Too much of anything is likely to be harmful—food, exercise, sex, company or solitude, even love. Being excessively tuned into others’ feelings can cloud sound judgment. This is why physicians shouldn’t treat their own families and teachers most often don't teach their own children.
Being very sensitive may make a person shrink from the world like someone with a bad sunburn: you can’t put your arms around them. (Researchers have also found a link between high intelligence and risk for psychological disorders, such as anxiety and depression.)

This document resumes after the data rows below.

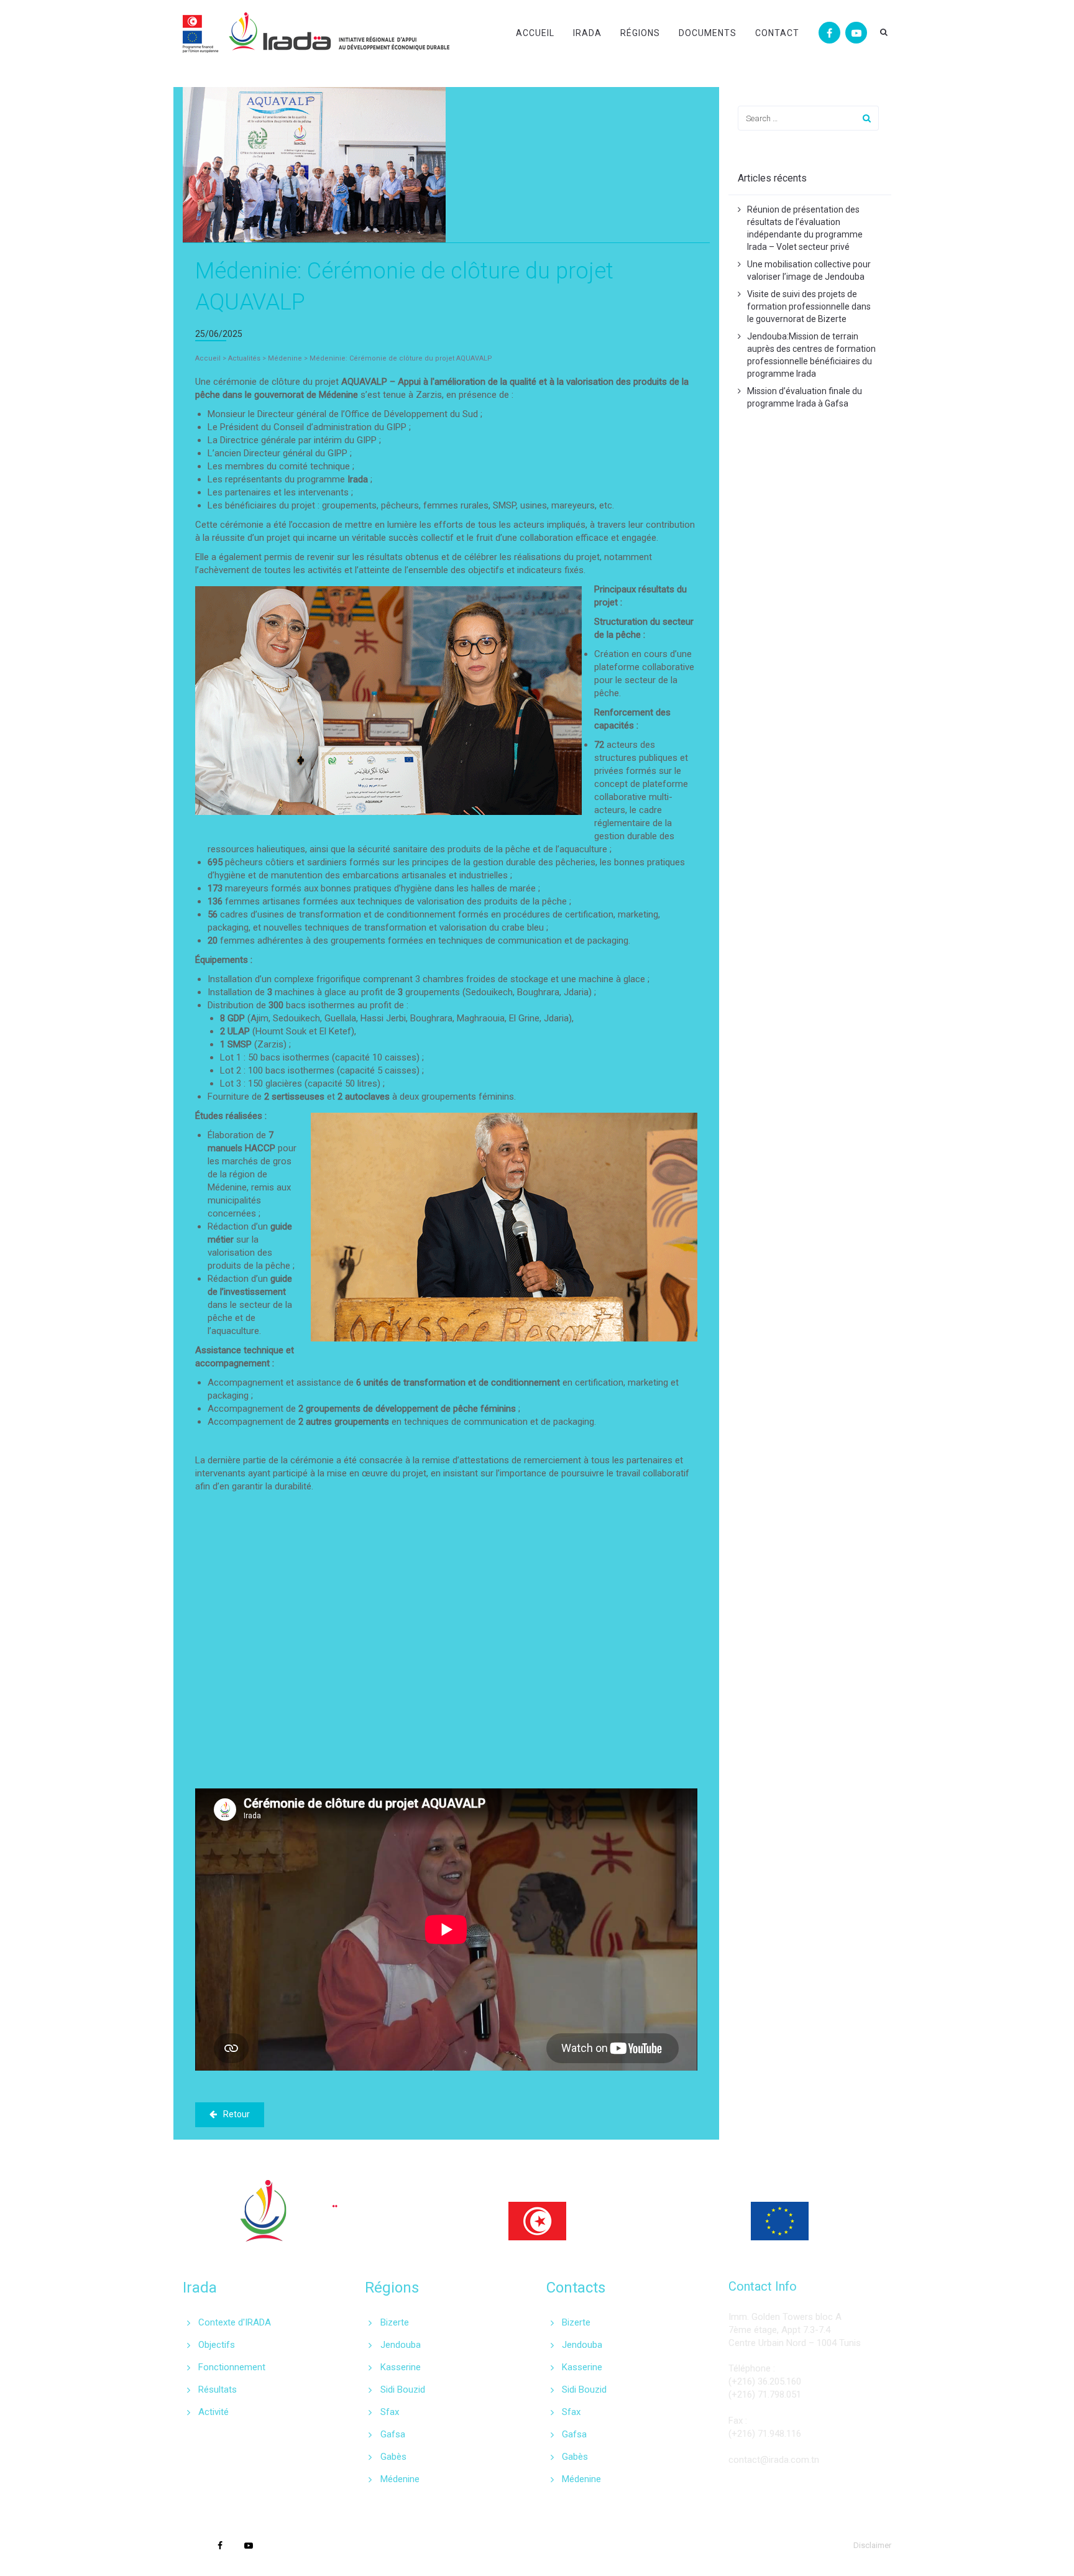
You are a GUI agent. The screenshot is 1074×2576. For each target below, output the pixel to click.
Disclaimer (872, 2545)
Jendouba (400, 2344)
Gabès (393, 2456)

Ethics requires taking another’s interests seriously, and empathy is often the first step in this process. Empathy is metaphorically standing in another’s shoes, seeing the world through another’s eyes. Seeing through another's eyes is slightly more literal in psychology, as mirror neurons observing another in pain literally cause our own pain-sensitive part of the brain to become activated.
Although ethical behavior can be reached via reason (Immanuel Kant thought it was the only legitimate way), for most, empathy is a prerequisite of morality. But it isn’t morality itself.
Morality is about living a good life and how we relate to one another. Being finely tuned into another’s feelings can be used for compassionate behavior but can also be used to manipulate others. Con artists, unscrupulous salespeople, and demagogues are especially adept at reading another’s feelings.
If someone doesn’t feel another’s pain and is deficient in empathy, they may still be a moral person, having arrived at that position through reason alone. They could also, possibly, be psychopaths who are driven completely by self-interest.
Empathy, then, is like many other natural endowments. Someone with great natural musical ability may choose not to play an instrument; someone with mediocre talent may wind up a terrific musician. Having great empathy may or may not create a better person, just as having less of it doesn’t necessarily make someone a lesser human being. What makes the difference in someone’s character is a mixture of inner strength and attitude, plus a supportive and caring environment.